LA DISCOTECA REINA. La discoteca Reina è un luogo molto popolare per l'alta società e gli stranieri, frequentato da celebrità, calciatori e imprenditori. Secondo testimoni, molti presenti alla festa nel locale si sono lanciati nel fiume, quando l'attentatore ha sparato, poi salvati dalla Guardia costiera. Il proprietario del club, Mehmet Kocarslan, ha dichiarato a Hurriyet che i servizi statunitensi avevano avvisato di possibili attacchi una settimana prima, e che erano state prese misure di sicurezza addizionali.

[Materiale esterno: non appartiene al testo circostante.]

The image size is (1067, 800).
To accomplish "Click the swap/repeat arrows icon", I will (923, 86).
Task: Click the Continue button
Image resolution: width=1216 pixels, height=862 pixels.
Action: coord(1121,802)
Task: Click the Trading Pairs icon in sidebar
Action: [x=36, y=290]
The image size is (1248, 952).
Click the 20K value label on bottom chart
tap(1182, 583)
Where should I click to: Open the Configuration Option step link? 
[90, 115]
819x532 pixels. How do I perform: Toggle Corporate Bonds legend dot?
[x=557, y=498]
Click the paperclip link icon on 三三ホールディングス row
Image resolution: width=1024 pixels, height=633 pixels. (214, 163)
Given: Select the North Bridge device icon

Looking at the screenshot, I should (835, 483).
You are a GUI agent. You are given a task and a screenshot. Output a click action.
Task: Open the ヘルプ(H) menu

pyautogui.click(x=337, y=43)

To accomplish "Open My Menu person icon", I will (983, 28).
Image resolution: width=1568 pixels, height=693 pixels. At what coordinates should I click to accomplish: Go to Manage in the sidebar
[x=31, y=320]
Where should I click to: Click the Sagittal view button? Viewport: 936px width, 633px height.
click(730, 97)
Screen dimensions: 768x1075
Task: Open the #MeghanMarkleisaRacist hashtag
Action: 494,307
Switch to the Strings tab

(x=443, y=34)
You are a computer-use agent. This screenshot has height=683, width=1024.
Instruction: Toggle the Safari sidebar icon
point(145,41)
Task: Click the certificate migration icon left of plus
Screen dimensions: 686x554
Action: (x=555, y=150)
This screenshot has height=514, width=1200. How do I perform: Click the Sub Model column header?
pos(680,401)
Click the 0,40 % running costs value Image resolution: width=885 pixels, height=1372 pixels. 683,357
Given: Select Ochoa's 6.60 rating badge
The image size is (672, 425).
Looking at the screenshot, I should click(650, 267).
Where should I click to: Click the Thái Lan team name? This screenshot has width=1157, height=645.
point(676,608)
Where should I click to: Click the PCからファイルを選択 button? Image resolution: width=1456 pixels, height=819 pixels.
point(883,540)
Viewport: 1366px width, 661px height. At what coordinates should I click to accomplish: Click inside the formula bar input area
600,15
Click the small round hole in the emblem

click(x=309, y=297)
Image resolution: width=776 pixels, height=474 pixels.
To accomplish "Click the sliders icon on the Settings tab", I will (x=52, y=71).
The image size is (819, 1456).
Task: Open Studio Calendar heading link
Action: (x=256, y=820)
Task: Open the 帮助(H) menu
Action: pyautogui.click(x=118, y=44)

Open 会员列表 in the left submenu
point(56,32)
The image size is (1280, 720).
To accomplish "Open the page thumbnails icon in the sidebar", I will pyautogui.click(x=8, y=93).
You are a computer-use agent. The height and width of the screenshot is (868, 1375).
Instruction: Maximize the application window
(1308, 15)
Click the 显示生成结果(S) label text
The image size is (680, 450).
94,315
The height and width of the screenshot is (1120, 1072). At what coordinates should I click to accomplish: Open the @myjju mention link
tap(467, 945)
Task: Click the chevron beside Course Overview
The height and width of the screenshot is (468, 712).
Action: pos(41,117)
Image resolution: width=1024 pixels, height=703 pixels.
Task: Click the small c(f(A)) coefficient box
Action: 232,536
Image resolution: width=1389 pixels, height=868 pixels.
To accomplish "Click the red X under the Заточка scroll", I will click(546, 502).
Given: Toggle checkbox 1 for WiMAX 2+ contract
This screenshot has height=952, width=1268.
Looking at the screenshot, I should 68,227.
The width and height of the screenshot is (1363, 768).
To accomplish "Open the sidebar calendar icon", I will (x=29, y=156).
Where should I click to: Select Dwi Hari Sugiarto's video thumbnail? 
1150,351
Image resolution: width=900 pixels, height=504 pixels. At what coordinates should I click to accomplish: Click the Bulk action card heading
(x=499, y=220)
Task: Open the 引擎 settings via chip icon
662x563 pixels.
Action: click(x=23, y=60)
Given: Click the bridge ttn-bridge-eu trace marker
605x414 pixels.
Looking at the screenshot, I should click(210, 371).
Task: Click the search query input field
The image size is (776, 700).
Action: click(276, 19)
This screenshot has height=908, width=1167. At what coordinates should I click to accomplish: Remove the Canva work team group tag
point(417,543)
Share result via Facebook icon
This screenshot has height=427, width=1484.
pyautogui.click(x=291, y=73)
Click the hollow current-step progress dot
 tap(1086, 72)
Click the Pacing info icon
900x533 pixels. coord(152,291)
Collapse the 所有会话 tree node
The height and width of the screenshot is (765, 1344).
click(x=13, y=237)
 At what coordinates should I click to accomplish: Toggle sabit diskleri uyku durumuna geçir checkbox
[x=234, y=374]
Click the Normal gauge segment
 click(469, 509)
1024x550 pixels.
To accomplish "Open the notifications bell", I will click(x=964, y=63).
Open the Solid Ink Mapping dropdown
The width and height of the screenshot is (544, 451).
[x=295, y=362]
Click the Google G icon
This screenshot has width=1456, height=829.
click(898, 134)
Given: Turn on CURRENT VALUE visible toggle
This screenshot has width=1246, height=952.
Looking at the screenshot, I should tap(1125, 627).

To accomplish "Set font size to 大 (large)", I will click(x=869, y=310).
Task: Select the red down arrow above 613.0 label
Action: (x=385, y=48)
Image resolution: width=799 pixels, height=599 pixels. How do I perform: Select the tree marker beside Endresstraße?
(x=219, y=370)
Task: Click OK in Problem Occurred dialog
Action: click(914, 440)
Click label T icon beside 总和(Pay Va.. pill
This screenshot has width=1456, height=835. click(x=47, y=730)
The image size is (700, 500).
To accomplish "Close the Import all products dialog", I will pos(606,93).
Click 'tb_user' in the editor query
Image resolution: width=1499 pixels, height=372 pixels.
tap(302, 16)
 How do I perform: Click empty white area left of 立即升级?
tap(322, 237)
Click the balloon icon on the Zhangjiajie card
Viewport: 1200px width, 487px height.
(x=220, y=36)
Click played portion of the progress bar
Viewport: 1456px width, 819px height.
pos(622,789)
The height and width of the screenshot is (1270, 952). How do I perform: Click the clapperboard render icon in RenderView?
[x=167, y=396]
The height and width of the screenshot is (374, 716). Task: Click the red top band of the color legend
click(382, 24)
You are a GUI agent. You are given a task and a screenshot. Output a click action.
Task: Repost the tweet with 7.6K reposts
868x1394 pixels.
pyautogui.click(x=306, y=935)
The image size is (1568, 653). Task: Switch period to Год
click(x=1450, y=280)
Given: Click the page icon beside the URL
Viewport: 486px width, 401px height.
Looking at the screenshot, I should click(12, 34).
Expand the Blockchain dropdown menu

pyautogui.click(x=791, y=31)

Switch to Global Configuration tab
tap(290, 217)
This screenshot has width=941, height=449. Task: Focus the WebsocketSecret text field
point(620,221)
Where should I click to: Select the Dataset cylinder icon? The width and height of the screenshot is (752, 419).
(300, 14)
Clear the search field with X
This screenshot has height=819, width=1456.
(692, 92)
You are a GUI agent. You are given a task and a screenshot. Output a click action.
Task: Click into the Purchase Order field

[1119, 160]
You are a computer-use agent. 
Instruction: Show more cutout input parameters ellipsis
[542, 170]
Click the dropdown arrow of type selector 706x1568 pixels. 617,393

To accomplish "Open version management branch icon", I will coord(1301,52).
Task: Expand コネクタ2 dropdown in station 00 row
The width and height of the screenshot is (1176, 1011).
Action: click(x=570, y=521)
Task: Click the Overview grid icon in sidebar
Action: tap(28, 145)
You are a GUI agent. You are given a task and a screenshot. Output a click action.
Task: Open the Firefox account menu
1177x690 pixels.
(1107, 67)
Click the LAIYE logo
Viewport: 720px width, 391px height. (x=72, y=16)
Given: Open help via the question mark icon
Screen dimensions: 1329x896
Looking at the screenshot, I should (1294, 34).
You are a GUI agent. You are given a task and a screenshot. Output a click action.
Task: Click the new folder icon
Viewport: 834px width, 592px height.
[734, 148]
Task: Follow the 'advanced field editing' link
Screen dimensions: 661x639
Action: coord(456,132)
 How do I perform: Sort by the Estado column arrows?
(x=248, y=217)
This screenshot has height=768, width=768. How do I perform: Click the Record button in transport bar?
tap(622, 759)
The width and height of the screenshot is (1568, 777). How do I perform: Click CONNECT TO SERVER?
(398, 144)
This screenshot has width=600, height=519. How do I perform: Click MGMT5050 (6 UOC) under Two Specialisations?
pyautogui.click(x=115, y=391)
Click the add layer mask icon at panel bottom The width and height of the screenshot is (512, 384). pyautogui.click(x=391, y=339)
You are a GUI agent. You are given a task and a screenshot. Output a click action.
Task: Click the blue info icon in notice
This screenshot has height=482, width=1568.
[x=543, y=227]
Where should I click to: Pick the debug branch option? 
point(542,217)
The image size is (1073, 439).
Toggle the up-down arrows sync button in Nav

Tuttavia, l'ambasciata Usa ad Ankara oggi ha smentito, citata da Bbc: "Il governo americano non aveva informazioni su minacce a specifici luoghi d'intrattenimento, incluso il Reina".

CAPODANNO E SICUREZZA. Per il Capodanno a Istanbul, la polizia aveva dispiegato circa 25mila agenti a prevenzione di eventuali attentati, dopo che l'Isis negli ultimi due anni ha commesso 14 attacchi, uccidendo 250 persone. Sebbene l'attacco alla discoteca Reina non sia stato rivendicato, per i media turchi la polizia sta concentrando le indagini sullo Stato islamico. Per il presidente turco, Recep Tayyip Erdogan, questo tipo di attacchi mira a destibilizzare il Paese: "Questi attacchi, commessi da diverse organizzazioni terroriste contro i nostri cittadini, non sono indipendenti da altri incidenti che accadono nella regione", ha detto. "La Turchia - ha aggiunto in riferimento alle azioni contro l'Isis in Siria - è determinata a fare il necessario nella regione per mantenere la sicurezza e la pace dei turchi".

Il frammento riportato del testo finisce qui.